■ **EXTRACT PROVIDED**:

Re: [PATCH] pci/quirks: Add quirk to reset nvgpu at boot for the Lenovo ThinkPad P50

From: Lyude Paul
Date: Fri Mar 22 2019 - 19:50:32 EST


Note: I did read your response lower down in the thread, but I wanted to make
sure I addressed one of the comments here (see below)

On Thu, 2019-03-21 at 17:48 -0500, Bjorn Helgaas wrote:
> [+cc Rafael]
>
> On Wed, Mar 13, 2019 at 06:25:02PM -0400, Lyude Paul wrote:
> > On Fri, 2019-02-15 at 16:17 -0500, Lyude Paul wrote:
> > > On Thu, 2019-02-14 at 18:43 -0600, Bjorn Helgaas wrote:
> > > > On Tue, Feb 12, 2019 at 05:02:30PM -0500, Lyude Paul wrote:
> > > > > On a very specific subset of ThinkPad P50 SKUs, particularly
> > > > > ones that come with a Quadro M1000M chip instead of the M2000M
> > > > > variant, the BIOS seems to have a very nasty habit of not
> > > > > always resetting the secondary Nvidia GPU between full reboots
> > > > > if the laptop is configured in Hybrid Graphics mode. The
> > > > > reason for this happening is unknown, but the following steps
> > > > > and possibly a good bit of patience will reproduce the issue:
> > > > >
> > > > > 1. Boot up the laptop normally in Hybrid graphics mode
> > > > > 2. Make sure nouveau is loaded and that the GPU is awake
> > > > > 2. Allow the nvidia GPU to runtime suspend itself after being idle
> > > > > 3. Reboot the machine, the more sudden the better (e.g sysrq-b may
> > > > > help)
> > > > > 4. If nouveau loads up properly, reboot the machine again and go
> > > > > back to
> > > > > step 2 until you reproduce the issue
> > > > >
> > > > > This results in some very strange behavior: the GPU will quite
> > > > > literally be left in exactly the same state it was in when the
> > > > > previously booted kernel started the reboot. This has all
> > > > > sorts of bad sideaffects: for starters, this completely breaks
> > > > > nouveau starting with a mysterious EVO channel failure that
> > > > > happens well before we've actually used the EVO channel for
> > > > > anything:
>
> Thanks for the hybrid tutorial (snipped from this response). IIUC,
> what you said was that in hybrid mode, the Intel GPU drives the
> built-in display and the Nvidia GPU drives any external displays and
> may be used for DRI PRIME rendering (whatever that is). But since you
> say the Nvidia device gets runtime suspended, I assume there's no
> external display here and you're not using DRI PRIME.

■ **OBJECTIVE 1**: Copy the passage of the P50 patch reply word for word, starting at "Re: [PATCH] pci/quirks: Add" and ending at "here (see below)".
■ **OBJECTIVE 2**:
Answer these from the P50 patch reply:
(a) Which Quadro chip comes in the affected ThinkPad P50 SKUs?
(b) In Bjorn Helgaas's summary of hybrid mode, which GPU drives the built-in display?
(c) Who did Bjorn Helgaas add to the cc list?

■ **ENTRIES**:
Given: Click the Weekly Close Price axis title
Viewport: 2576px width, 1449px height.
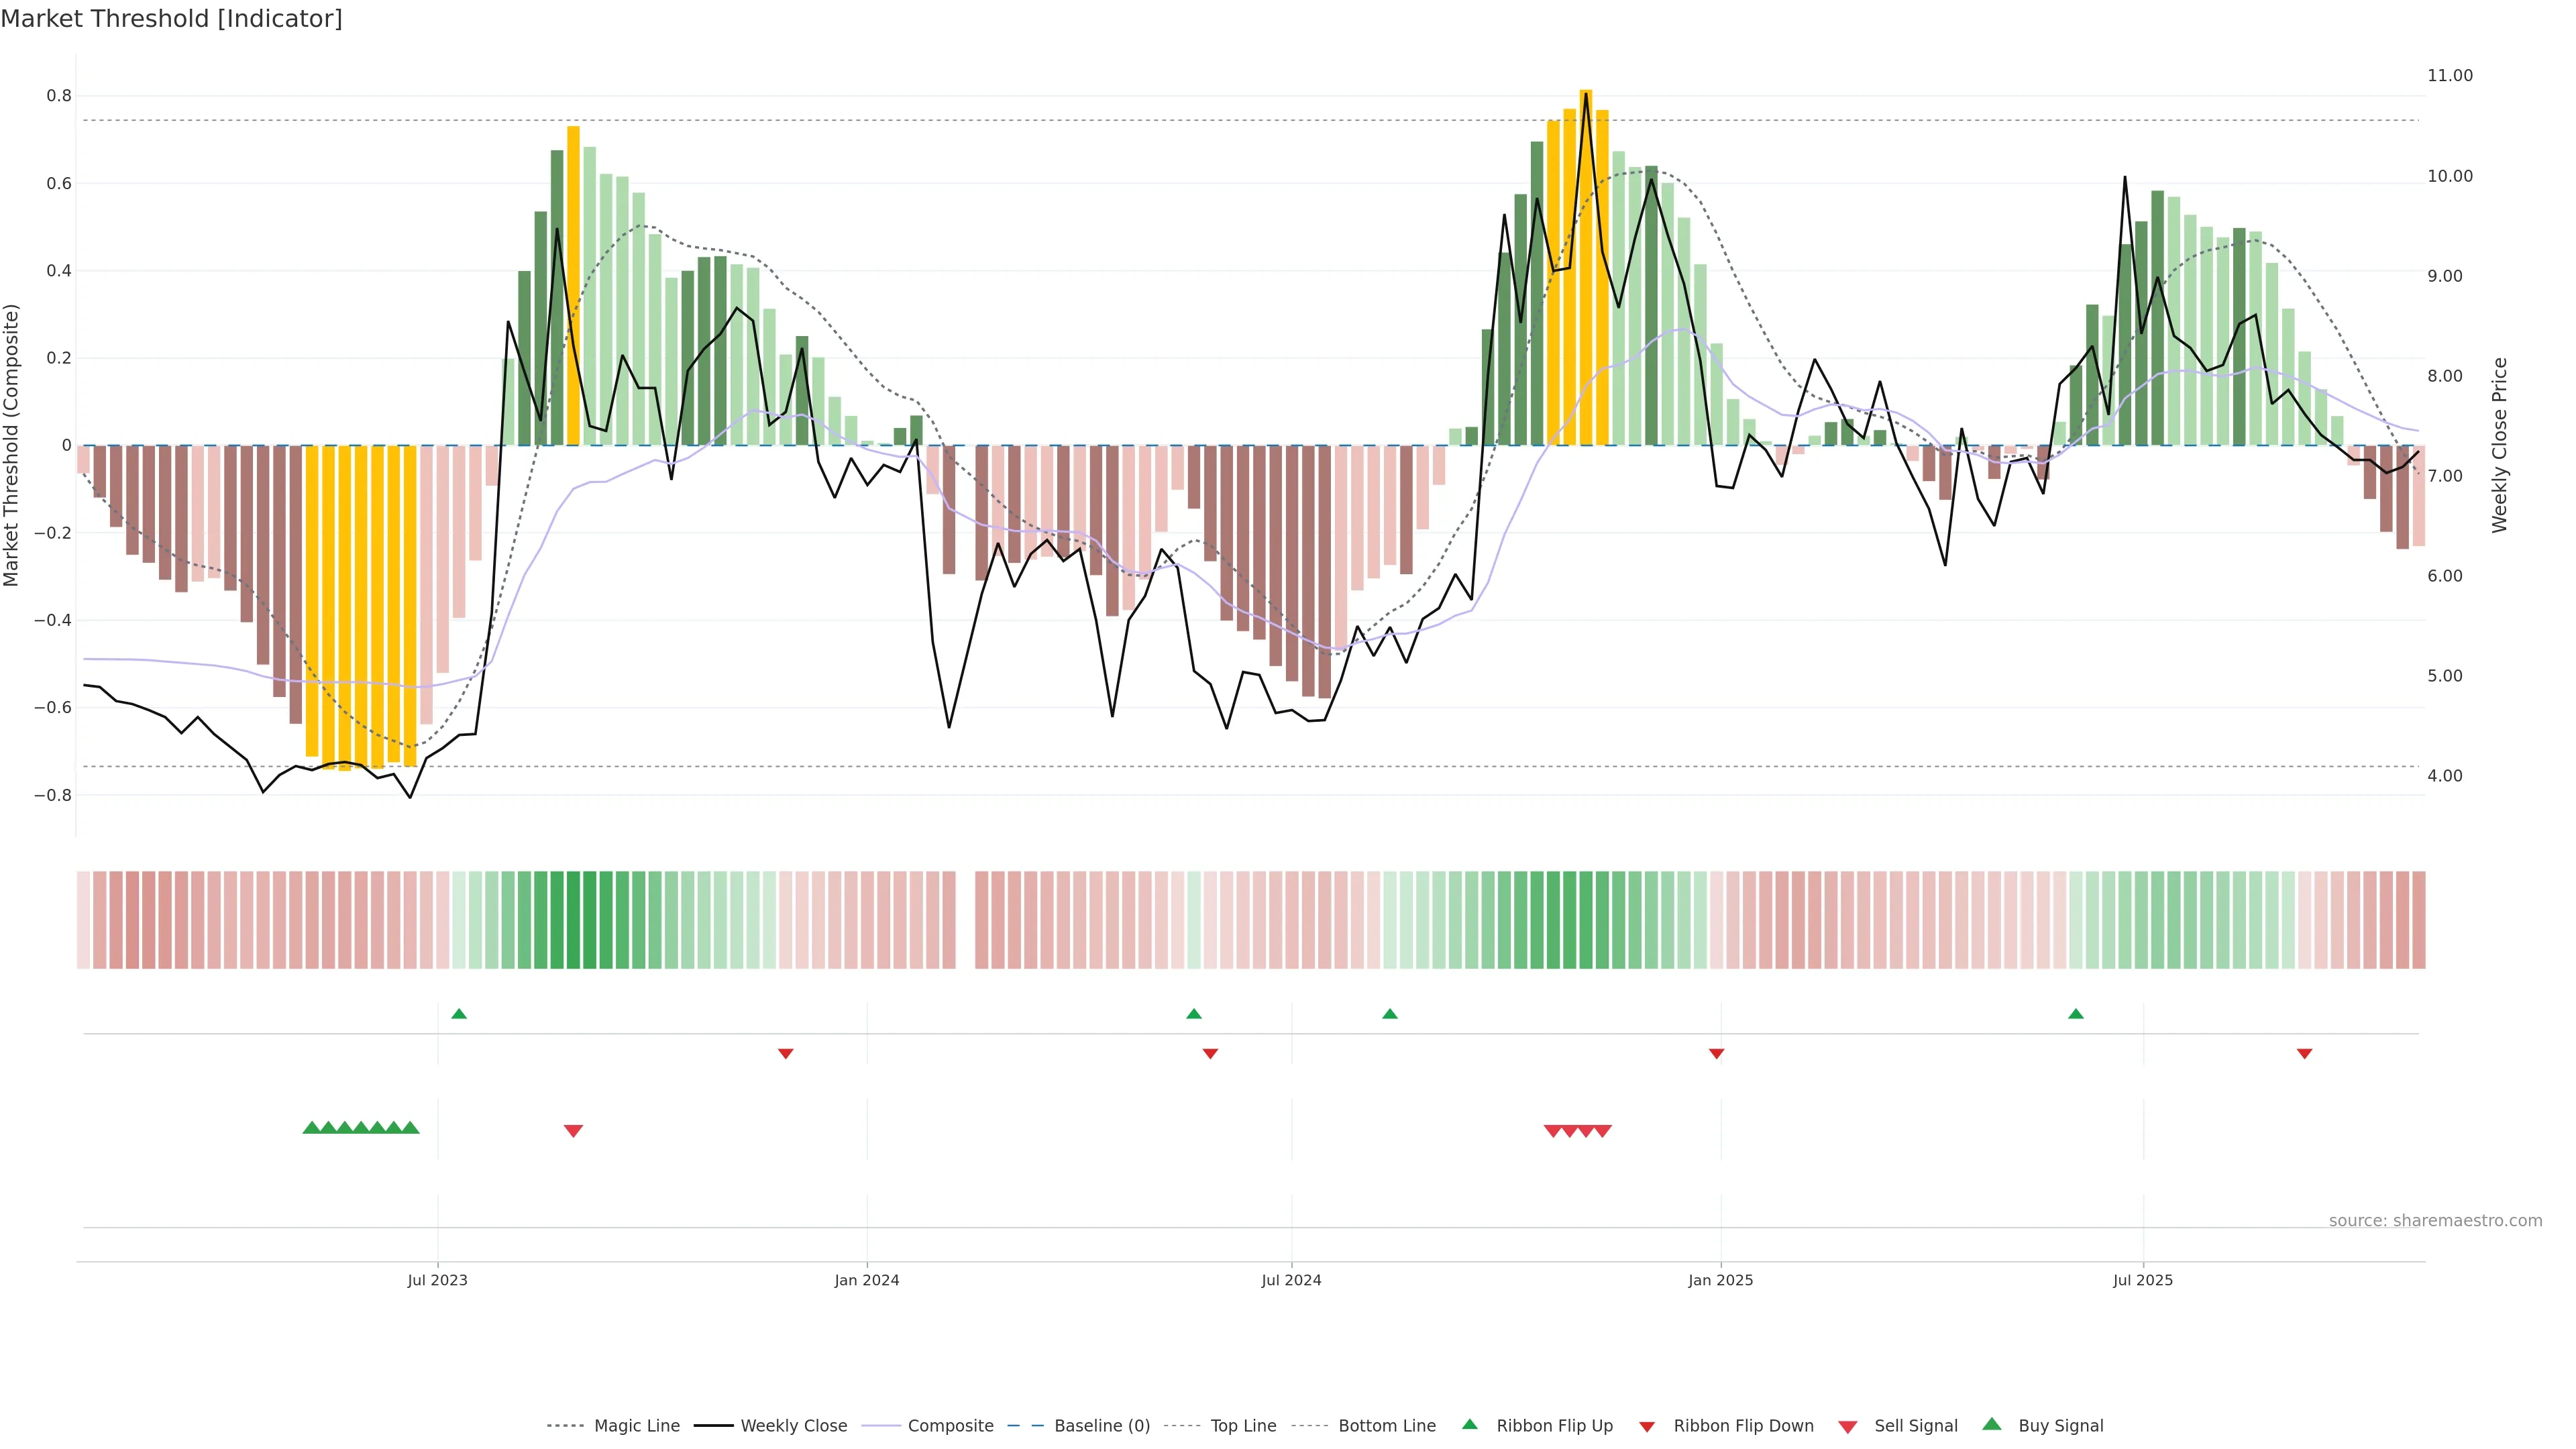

* * *

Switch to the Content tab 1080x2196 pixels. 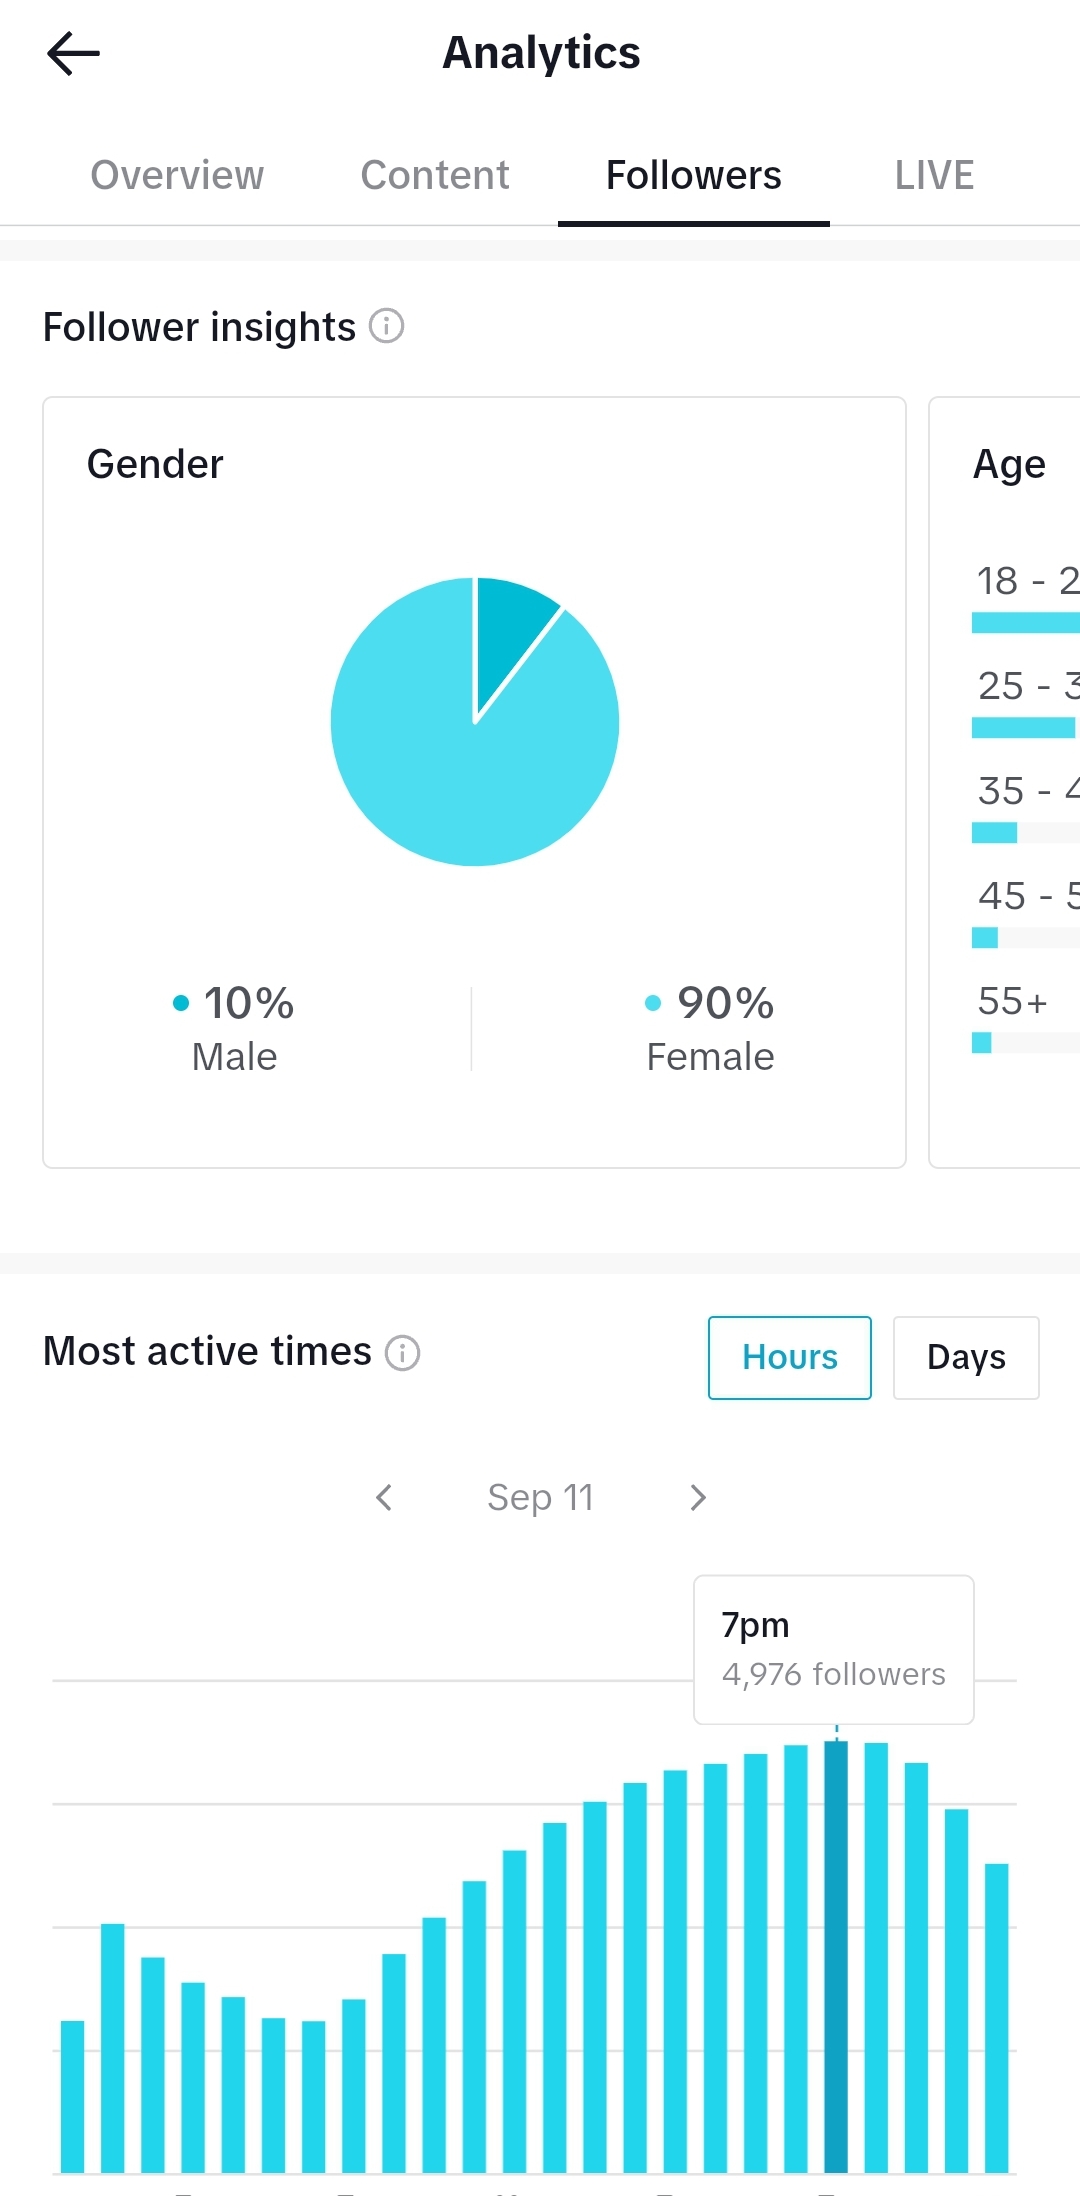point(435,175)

■ **EXERCISE OUTPUT 1**:
Re: [PATCH] pci/quirks: Add quirk to reset nvgpu at boot for the Lenovo ThinkPad P50

From: Lyude Paul
Date: Fri Mar 22 2019 - 19:50:32 EST


Note: I did read your response lower down in the thread, but I wanted to make
sure I addressed one of the comments here (see below)

■ **EXERCISE OUTPUT 2**:
(a) The Quadro M1000M.
(b) The Intel GPU.
(c) Rafael.